2. 将冻粉转入预冷的 离心管 中,立即加入等体积(w/v) 2×CTAB提取缓冲液,65℃保温10-20分钟,其间不时摇动。
3. 加入等体积的氯仿/异戊醇,轻缓颠倒 离心管 混匀,室温下,12000r/min 离心10-20分钟。
4. 将上清液转入另一离心管中,加入等体积的氯仿/异戊醇,颠倒离心管混匀,室温、12000r/min 离心10分钟。
5. 将上层水相转入新的经硅烷化处理的离心管中,加入0.6-1倍体积的异丙醇,混匀,室温下放置30分钟。
6. 3500-4000r/min 离心5-10分钟,去上清液, 70%乙醇漂洗,沉淀吹干。

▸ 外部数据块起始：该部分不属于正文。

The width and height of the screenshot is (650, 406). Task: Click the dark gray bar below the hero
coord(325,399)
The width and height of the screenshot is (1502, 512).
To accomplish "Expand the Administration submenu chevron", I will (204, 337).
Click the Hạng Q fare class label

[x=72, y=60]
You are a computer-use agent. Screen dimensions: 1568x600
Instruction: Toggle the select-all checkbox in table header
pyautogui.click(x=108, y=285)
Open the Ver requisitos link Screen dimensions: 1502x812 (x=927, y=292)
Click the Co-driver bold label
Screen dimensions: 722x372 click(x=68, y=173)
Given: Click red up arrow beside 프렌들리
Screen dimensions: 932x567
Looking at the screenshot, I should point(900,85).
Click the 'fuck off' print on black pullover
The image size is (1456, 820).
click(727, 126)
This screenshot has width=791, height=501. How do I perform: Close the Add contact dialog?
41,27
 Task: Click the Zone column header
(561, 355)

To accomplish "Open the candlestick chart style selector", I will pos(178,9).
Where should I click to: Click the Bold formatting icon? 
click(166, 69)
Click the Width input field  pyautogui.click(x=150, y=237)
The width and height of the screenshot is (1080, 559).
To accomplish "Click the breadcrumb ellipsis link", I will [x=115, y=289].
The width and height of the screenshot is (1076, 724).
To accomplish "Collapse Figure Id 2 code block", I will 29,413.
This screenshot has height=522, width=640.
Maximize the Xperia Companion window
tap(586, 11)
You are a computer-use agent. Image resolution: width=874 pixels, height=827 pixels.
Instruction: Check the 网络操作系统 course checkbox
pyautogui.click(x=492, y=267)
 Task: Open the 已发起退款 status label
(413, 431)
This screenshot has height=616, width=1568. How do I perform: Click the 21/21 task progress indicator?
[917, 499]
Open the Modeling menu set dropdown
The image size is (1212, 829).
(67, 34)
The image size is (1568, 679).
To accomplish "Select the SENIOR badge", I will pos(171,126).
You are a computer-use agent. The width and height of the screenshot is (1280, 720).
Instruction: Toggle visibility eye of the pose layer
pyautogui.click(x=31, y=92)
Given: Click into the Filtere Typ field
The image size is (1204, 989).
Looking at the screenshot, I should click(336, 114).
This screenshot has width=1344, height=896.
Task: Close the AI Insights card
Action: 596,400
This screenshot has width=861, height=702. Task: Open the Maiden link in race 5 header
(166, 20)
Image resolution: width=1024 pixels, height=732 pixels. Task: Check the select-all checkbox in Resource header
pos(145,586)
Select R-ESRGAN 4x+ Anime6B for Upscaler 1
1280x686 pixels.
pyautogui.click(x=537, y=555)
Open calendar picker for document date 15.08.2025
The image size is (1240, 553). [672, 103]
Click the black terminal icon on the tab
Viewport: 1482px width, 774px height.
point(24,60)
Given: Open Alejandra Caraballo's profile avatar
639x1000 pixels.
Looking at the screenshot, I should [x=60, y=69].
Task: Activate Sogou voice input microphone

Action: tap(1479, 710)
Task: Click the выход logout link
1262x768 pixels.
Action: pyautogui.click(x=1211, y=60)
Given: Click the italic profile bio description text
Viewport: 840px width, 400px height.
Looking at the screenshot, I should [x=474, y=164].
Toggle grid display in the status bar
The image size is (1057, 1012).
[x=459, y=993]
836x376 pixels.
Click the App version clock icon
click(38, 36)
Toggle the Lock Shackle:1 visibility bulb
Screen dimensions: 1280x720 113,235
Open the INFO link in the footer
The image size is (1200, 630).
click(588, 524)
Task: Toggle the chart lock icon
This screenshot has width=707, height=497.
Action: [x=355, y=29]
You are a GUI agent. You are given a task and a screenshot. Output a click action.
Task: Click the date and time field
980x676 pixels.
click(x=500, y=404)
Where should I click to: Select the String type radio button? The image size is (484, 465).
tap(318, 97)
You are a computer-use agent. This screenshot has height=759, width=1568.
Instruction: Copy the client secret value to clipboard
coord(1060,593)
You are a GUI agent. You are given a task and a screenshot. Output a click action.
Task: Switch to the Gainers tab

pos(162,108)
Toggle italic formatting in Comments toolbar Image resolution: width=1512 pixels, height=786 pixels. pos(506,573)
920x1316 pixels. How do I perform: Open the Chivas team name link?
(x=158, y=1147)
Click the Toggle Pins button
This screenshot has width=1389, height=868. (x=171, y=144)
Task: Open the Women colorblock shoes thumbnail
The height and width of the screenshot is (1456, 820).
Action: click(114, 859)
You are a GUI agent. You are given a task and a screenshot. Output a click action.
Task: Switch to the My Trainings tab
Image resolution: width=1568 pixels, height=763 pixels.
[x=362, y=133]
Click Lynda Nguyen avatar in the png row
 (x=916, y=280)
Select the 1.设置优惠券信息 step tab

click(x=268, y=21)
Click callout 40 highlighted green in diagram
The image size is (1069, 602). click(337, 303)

7. 风干后加入40ul的TE 缓冲液 溶解DNA,-20℃保存备用。。
8. 取2ul溶液电泳检测。
常见问题及建议
可能出现的情况 | 可能原因 | 建议 |
第一次24:1抽提后上清是绿色的浑浊液体。 | 样取的较多 | 1、样品取样适量;2、加CTAB时可以适量多点。 |
第一次上清是褐色的(正常情况应该是浅黄色,透明) | 样品在裂解过程中被氧化了或是降解了。 | 取样的时候尽量取了及时放在液氮中;确定β巯基乙醇按比例加在了CTAB缓冲液中;再者,样磨完了加CTAB缓冲液的时候速度要快,混匀要充分;如果机器磨样,尽量倒出钢珠,再加CTAB缓冲液。 |
加入异丙醇后没见絮状沉淀 | 取样太少;样品碾磨不够好 | 12000r/min离心2min,一般都会有沉淀附着管壁,同样可以收集到DNA。 |
DNA电泳检测时候有拖尾,点样孔不干净 | 拖尾是DNA降解,点样孔不干净是含有部分蛋白 | 对于这两种情况,只能尽量做好每一步,减少每一步不必要的影响 |
实验注意事项
1、液氮研磨时,小心操作,以免冻伤。
2、所有操作均需温和,避免剧烈震荡。